El jefe de Estado ucraniano sostuvo que esta alianza no solo representa un riesgo para Ucrania, sino también para la seguridad internacional. En su opinión, la participación de tropas norcoreanas permite a Pyongyang adquirir experiencia real en combate y perfeccionar sus capacidades militares, lo que podría incrementar la amenaza para otros países de Asia.
Las declaraciones se produjeron poco después de la visita a Moscú de la ministra de Relaciones Exteriores de Corea del Norte, Choe Son Hui. Durante ese encuentro, el gobierno norcoreano reiteró su respaldo a las políticas del Kremlin y expresó su apoyo a las acciones de Rusia en el conflicto con Ucrania.
La cooperación entre ambos países se ha fortalecido desde el inicio de la guerra en 2022. De acuerdo con información de autoridades surcoreanas, miles de soldados norcoreanos ya fueron enviados previamente a territorio ruso, especialmente a la región de Kursk, para respaldar las operaciones militares y suministrar armamento y municiones. Se estima que alrededor de 2.000 efectivos de Corea del Norte han perdido la vida desde que comenzaron estos despliegues.
Zelensky también reveló un balance sobre las pérdidas sufridas por las fuerzas rusas durante este año. Según sus cifras, entre enero y finales de julio cerca de 225.500 militares rusos resultaron muertos o heridos, mientras que en el mismo periodo unas 221.000 personas fueron incorporadas a las filas del ejército. El mandatario añadió que una parte importante de los heridos presenta lesiones de gravedad debido, según afirmó, a las limitaciones del sistema médico desplegado por Rusia en el frente.

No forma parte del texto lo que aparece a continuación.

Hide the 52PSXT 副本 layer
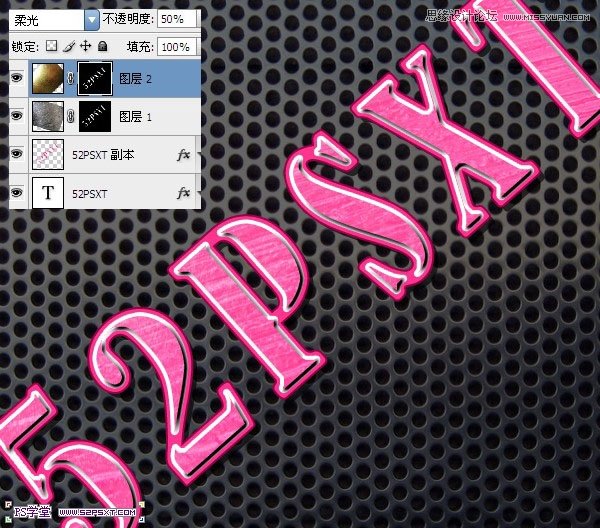600x528 pixels. pyautogui.click(x=16, y=155)
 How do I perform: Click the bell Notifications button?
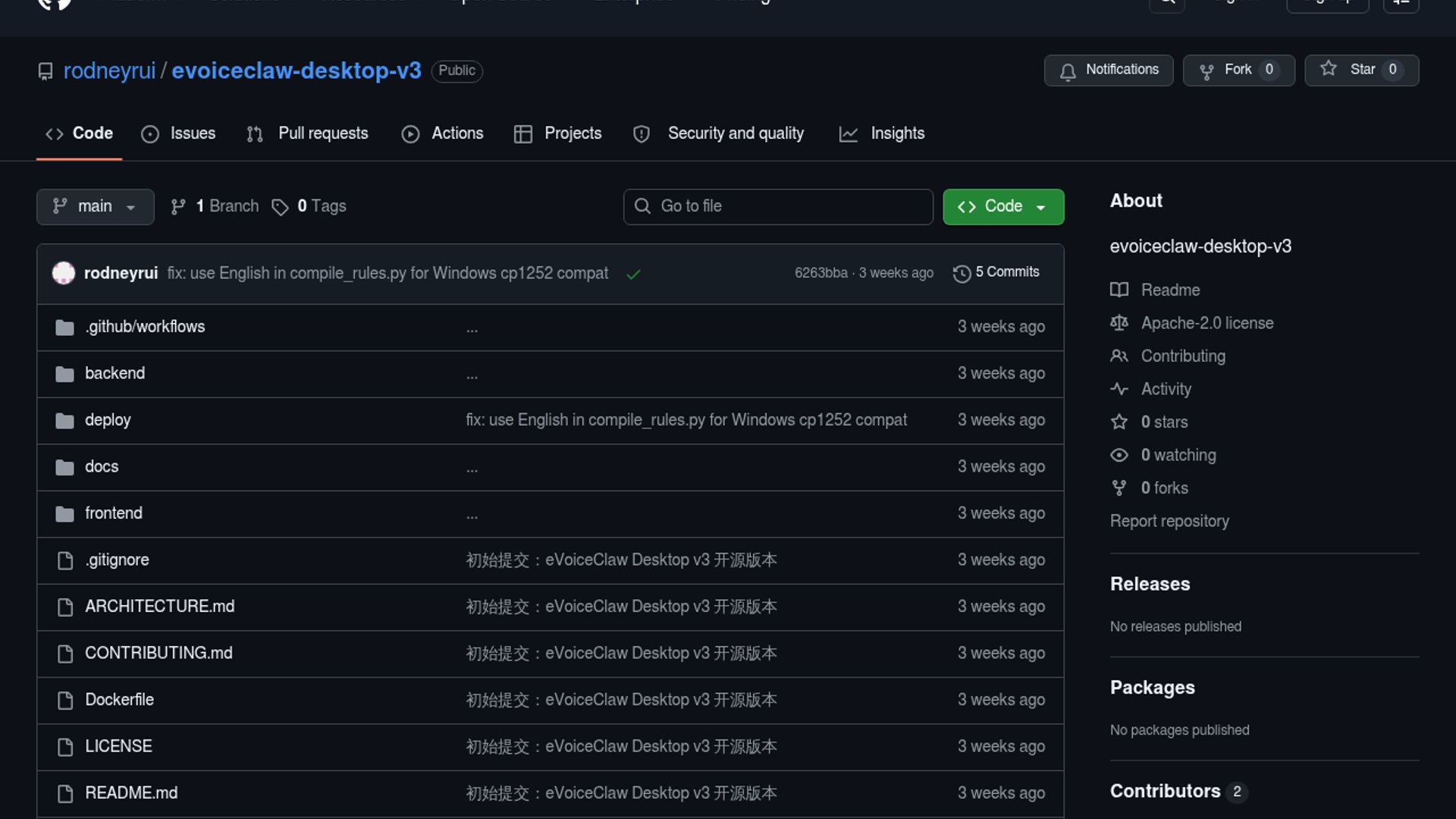(x=1108, y=70)
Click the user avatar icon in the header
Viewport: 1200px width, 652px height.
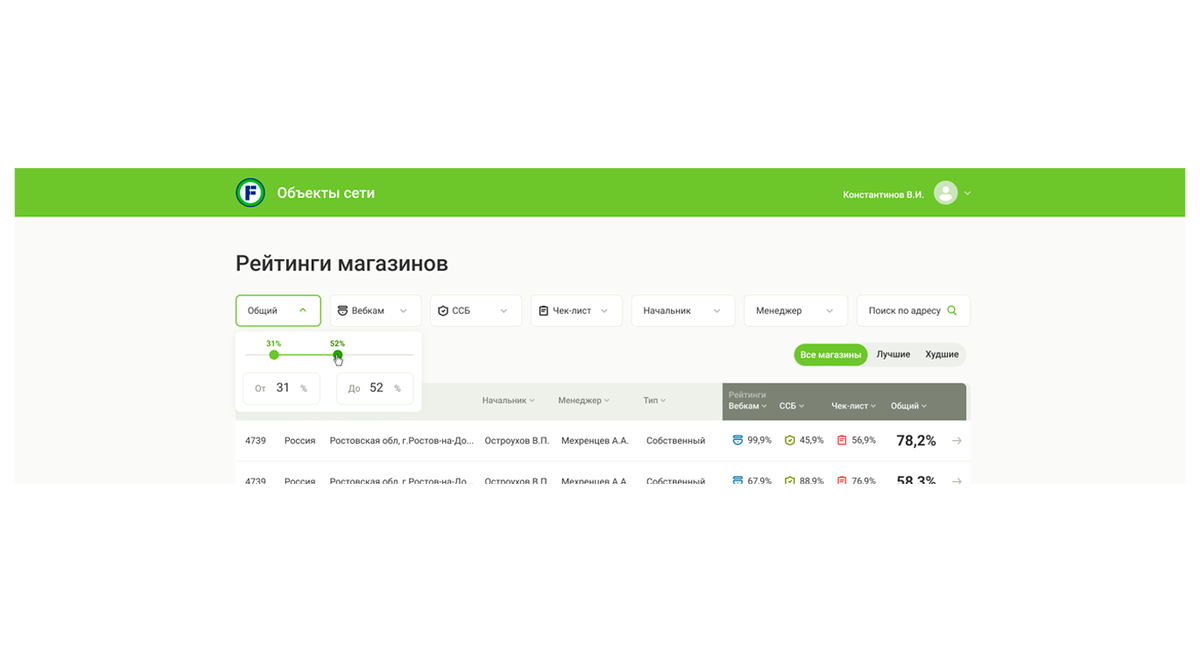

En medio del conflicto, el presidente de Kazajistán, Kasim-Yomart Tokáyev, propuso a Vladimir Putin considerar una suspensión temporal de las hostilidades y retomar las negociaciones conocidas como la «Fórmula de Estambul 2.0». Sin embargo, el mandatario ruso rechazó la iniciativa y reiteró que Moscú mantendrá las operaciones militares hasta alcanzar los objetivos planteados por su gobierno.